[WHAT TO DO]: Transcribe all records, preserving every character.

[DATA UNDER STUDY]:

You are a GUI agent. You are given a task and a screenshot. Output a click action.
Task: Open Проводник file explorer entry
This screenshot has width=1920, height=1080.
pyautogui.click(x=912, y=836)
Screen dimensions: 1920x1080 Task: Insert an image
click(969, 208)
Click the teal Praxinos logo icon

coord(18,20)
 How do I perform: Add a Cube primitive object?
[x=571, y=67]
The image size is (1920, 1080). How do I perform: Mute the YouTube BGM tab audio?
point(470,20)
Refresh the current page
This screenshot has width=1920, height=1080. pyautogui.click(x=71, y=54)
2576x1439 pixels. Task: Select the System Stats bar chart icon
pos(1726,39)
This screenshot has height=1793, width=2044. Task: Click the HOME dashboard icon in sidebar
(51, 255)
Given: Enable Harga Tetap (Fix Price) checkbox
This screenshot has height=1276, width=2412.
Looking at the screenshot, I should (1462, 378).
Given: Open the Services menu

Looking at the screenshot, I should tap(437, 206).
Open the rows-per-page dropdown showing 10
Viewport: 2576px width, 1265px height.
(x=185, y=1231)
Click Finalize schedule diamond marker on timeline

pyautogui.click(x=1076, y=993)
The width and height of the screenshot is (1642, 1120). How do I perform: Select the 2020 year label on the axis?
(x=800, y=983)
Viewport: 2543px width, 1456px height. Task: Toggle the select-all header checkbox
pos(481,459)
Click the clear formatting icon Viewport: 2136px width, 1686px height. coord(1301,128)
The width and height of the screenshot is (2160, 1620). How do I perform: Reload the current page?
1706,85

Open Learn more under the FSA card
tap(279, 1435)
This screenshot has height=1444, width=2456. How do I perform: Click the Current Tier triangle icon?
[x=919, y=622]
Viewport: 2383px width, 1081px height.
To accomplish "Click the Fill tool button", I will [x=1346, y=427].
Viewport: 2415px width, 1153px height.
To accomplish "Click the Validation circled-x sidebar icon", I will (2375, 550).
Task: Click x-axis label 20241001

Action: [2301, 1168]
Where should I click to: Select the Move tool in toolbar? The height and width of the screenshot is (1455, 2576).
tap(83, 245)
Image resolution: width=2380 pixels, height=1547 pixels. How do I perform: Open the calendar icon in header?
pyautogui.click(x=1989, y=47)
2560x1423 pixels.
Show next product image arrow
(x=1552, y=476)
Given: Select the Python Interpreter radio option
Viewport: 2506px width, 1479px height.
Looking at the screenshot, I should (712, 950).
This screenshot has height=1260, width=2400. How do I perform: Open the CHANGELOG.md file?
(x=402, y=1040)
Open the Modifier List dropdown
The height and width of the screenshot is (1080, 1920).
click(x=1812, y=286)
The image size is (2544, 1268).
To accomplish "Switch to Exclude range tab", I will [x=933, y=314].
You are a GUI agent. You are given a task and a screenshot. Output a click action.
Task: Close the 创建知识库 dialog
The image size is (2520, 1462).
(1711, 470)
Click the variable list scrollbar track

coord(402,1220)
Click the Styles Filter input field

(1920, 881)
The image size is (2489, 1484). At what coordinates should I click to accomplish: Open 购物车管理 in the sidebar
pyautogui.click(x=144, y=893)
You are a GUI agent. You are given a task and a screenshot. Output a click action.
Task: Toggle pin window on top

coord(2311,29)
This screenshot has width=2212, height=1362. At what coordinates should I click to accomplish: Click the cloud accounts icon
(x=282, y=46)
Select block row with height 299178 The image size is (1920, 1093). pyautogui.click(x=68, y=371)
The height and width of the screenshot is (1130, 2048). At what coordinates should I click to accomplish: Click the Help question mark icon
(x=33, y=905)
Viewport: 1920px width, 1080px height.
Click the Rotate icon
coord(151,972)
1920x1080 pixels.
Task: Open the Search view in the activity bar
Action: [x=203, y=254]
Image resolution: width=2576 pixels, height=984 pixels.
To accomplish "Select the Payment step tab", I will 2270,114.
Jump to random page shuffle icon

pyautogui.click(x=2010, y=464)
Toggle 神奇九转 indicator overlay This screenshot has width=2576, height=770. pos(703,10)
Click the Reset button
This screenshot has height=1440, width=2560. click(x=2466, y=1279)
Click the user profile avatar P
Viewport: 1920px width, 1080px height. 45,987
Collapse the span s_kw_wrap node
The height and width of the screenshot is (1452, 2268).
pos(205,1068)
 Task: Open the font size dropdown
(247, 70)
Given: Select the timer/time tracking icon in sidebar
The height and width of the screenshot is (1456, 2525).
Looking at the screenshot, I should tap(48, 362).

[EXERCISE RESULT]:
You are a GUI agent. You are given a task and a screenshot. Output a click action.
Task: Open Проводник file explorer entry
This screenshot has width=1920, height=1080.
pyautogui.click(x=912, y=836)
Screen dimensions: 1920x1080 Task: Insert an image
click(969, 208)
Click the teal Praxinos logo icon

coord(18,20)
 How do I perform: Add a Cube primitive object?
[x=571, y=67]
The image size is (1920, 1080). How do I perform: Mute the YouTube BGM tab audio?
point(470,20)
Refresh the current page
This screenshot has width=1920, height=1080. pyautogui.click(x=71, y=54)
2576x1439 pixels. Task: Select the System Stats bar chart icon
pos(1726,39)
This screenshot has height=1793, width=2044. Task: Click the HOME dashboard icon in sidebar
(51, 255)
Given: Enable Harga Tetap (Fix Price) checkbox
This screenshot has height=1276, width=2412.
Looking at the screenshot, I should (1462, 378).
Given: Open the Services menu

Looking at the screenshot, I should tap(437, 206).
Open the rows-per-page dropdown showing 10
Viewport: 2576px width, 1265px height.
(x=185, y=1231)
Click Finalize schedule diamond marker on timeline

pyautogui.click(x=1076, y=993)
The width and height of the screenshot is (1642, 1120). How do I perform: Select the 2020 year label on the axis?
(x=800, y=983)
Viewport: 2543px width, 1456px height. Task: Toggle the select-all header checkbox
pos(481,459)
Click the clear formatting icon Viewport: 2136px width, 1686px height. coord(1301,128)
The width and height of the screenshot is (2160, 1620). How do I perform: Reload the current page?
1706,85

Open Learn more under the FSA card
tap(279, 1435)
This screenshot has height=1444, width=2456. How do I perform: Click the Current Tier triangle icon?
[x=919, y=622]
Viewport: 2383px width, 1081px height.
To accomplish "Click the Fill tool button", I will [x=1346, y=427].
Viewport: 2415px width, 1153px height.
To accomplish "Click the Validation circled-x sidebar icon", I will (2375, 550).
Task: Click x-axis label 20241001

Action: [2301, 1168]
Where should I click to: Select the Move tool in toolbar? The height and width of the screenshot is (1455, 2576).
tap(83, 245)
Image resolution: width=2380 pixels, height=1547 pixels. How do I perform: Open the calendar icon in header?
pyautogui.click(x=1989, y=47)
2560x1423 pixels.
Show next product image arrow
(x=1552, y=476)
Given: Select the Python Interpreter radio option
Viewport: 2506px width, 1479px height.
Looking at the screenshot, I should (712, 950).
This screenshot has height=1260, width=2400. How do I perform: Open the CHANGELOG.md file?
(x=402, y=1040)
Open the Modifier List dropdown
The height and width of the screenshot is (1080, 1920).
click(x=1812, y=286)
The image size is (2544, 1268).
To accomplish "Switch to Exclude range tab", I will [x=933, y=314].
You are a GUI agent. You are given a task and a screenshot. Output a click action.
Task: Close the 创建知识库 dialog
The image size is (2520, 1462).
(1711, 470)
Click the variable list scrollbar track

coord(402,1220)
Click the Styles Filter input field

(1920, 881)
The image size is (2489, 1484). At what coordinates should I click to accomplish: Open 购物车管理 in the sidebar
pyautogui.click(x=144, y=893)
You are a GUI agent. You are given a task and a screenshot. Output a click action.
Task: Toggle pin window on top

coord(2311,29)
This screenshot has width=2212, height=1362. At what coordinates should I click to accomplish: Click the cloud accounts icon
(x=282, y=46)
Select block row with height 299178 The image size is (1920, 1093). pyautogui.click(x=68, y=371)
The height and width of the screenshot is (1130, 2048). At what coordinates should I click to accomplish: Click the Help question mark icon
(x=33, y=905)
Viewport: 1920px width, 1080px height.
Click the Rotate icon
coord(151,972)
1920x1080 pixels.
Task: Open the Search view in the activity bar
Action: [x=203, y=254]
Image resolution: width=2576 pixels, height=984 pixels.
To accomplish "Select the Payment step tab", I will 2270,114.
Jump to random page shuffle icon

pyautogui.click(x=2010, y=464)
Toggle 神奇九转 indicator overlay This screenshot has width=2576, height=770. pos(703,10)
Click the Reset button
This screenshot has height=1440, width=2560. click(x=2466, y=1279)
Click the user profile avatar P
Viewport: 1920px width, 1080px height. 45,987
Collapse the span s_kw_wrap node
The height and width of the screenshot is (1452, 2268).
pos(205,1068)
 Task: Open the font size dropdown
(247, 70)
Given: Select the timer/time tracking icon in sidebar
The height and width of the screenshot is (1456, 2525).
Looking at the screenshot, I should tap(48, 362).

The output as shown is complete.